[DATA LISTING]
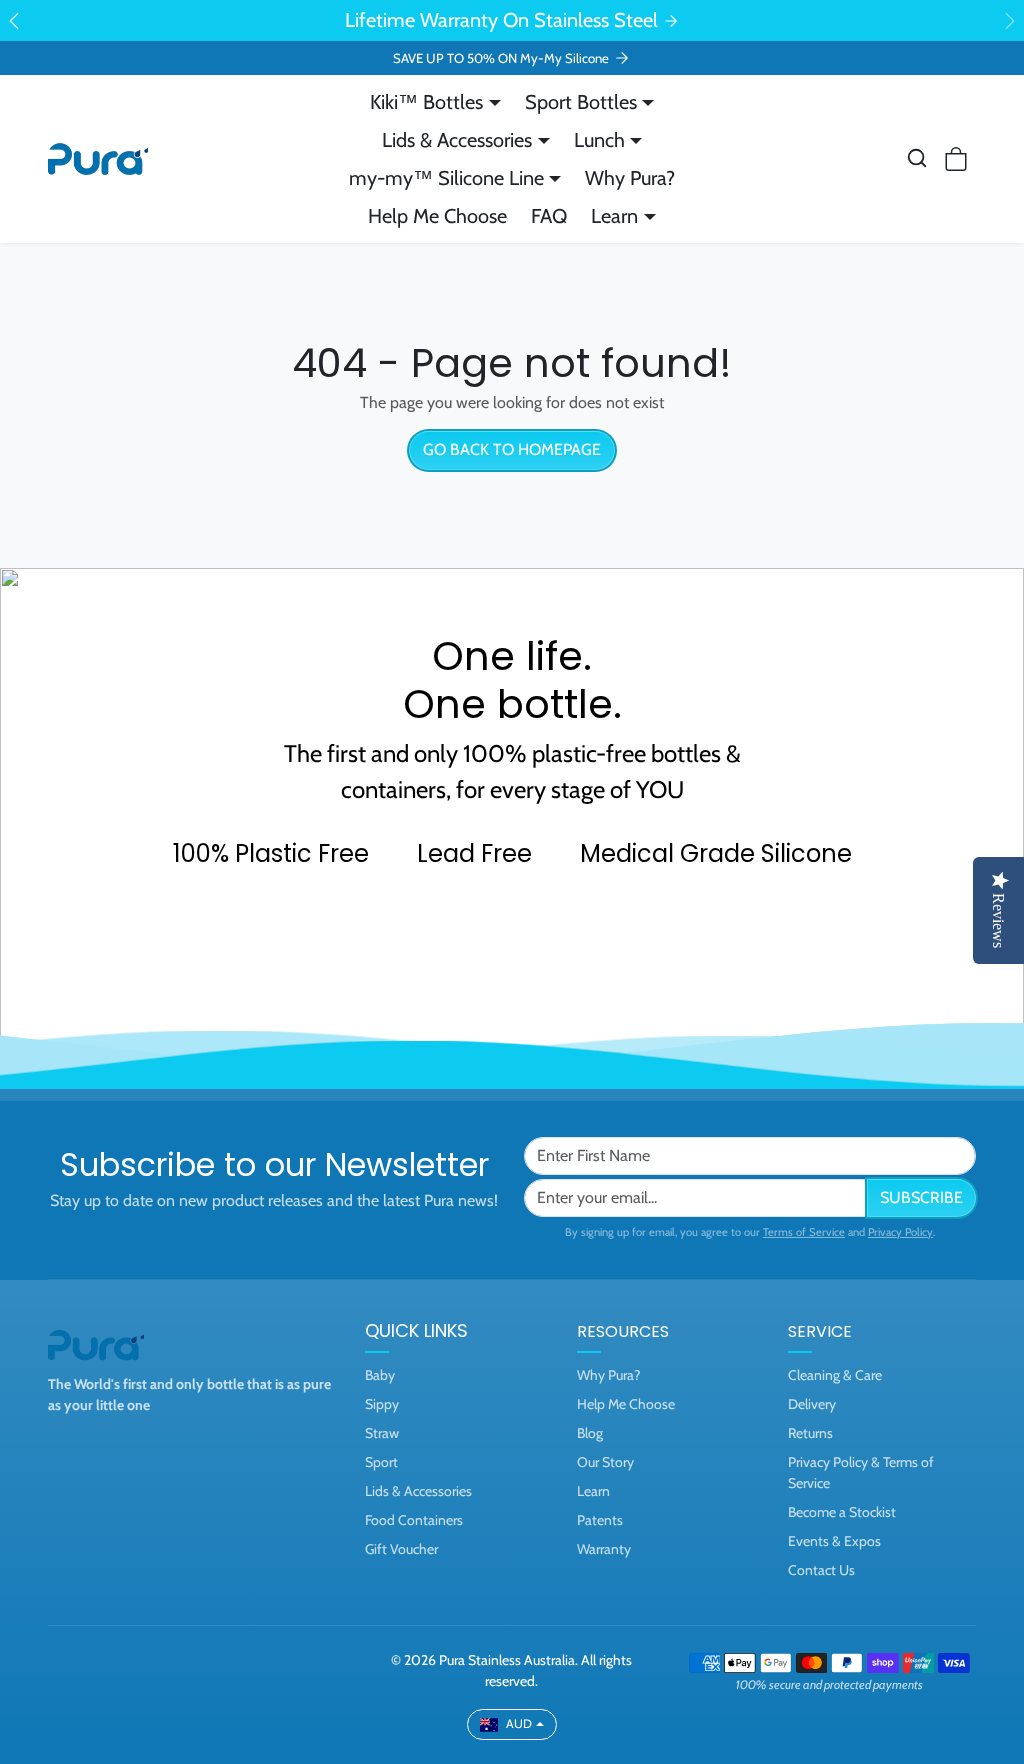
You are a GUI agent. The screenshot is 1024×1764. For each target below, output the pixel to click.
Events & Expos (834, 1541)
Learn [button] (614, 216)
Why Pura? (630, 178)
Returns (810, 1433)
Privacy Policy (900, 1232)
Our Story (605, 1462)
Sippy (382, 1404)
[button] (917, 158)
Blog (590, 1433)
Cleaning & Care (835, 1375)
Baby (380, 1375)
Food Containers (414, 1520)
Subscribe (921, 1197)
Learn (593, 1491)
[/DATA LISTING]
[DATA LISTING]
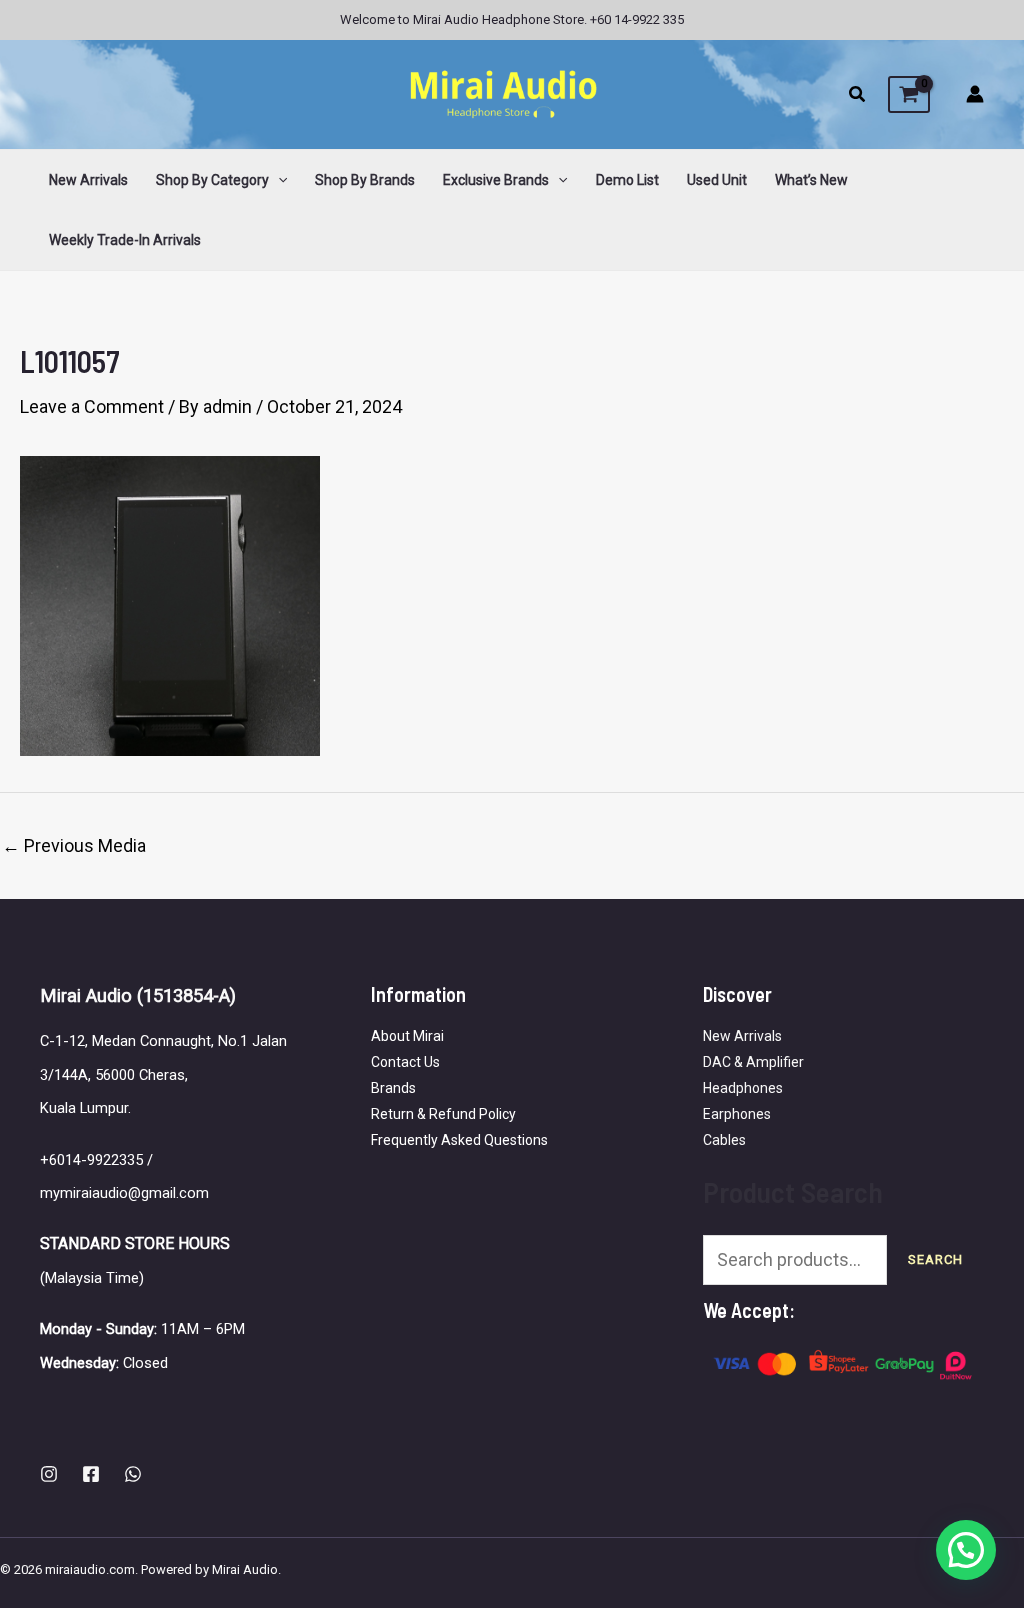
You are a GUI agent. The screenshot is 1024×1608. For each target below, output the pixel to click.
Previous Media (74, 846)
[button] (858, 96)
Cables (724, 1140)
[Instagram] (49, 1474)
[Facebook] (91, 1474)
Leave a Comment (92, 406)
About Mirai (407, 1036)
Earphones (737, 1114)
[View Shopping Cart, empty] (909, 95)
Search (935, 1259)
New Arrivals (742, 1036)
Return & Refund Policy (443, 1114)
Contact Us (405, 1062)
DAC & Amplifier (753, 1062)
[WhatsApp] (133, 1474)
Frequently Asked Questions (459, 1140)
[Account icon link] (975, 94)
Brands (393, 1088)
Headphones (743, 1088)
[/DATA LISTING]
* EXERCISE PROMPT *
Extract the lines of the preceding material that run from the line with "You are a GUI agent. The screenshot is 1024×1764." through the line with "Learn (593, 1491)", inclusive, reproducing them exactly and adding nothing.

* YOUR SOLUTION *
You are a GUI agent. The screenshot is 1024×1764. For each target below, output the pixel to click.
Events & Expos (834, 1541)
Learn [button] (614, 216)
Why Pura? (630, 178)
Returns (810, 1433)
Privacy Policy (900, 1232)
Our Story (605, 1462)
Sippy (382, 1404)
[button] (917, 158)
Blog (590, 1433)
Cleaning & Care (835, 1375)
Baby (380, 1375)
Food Containers (414, 1520)
Subscribe (921, 1197)
Learn (593, 1491)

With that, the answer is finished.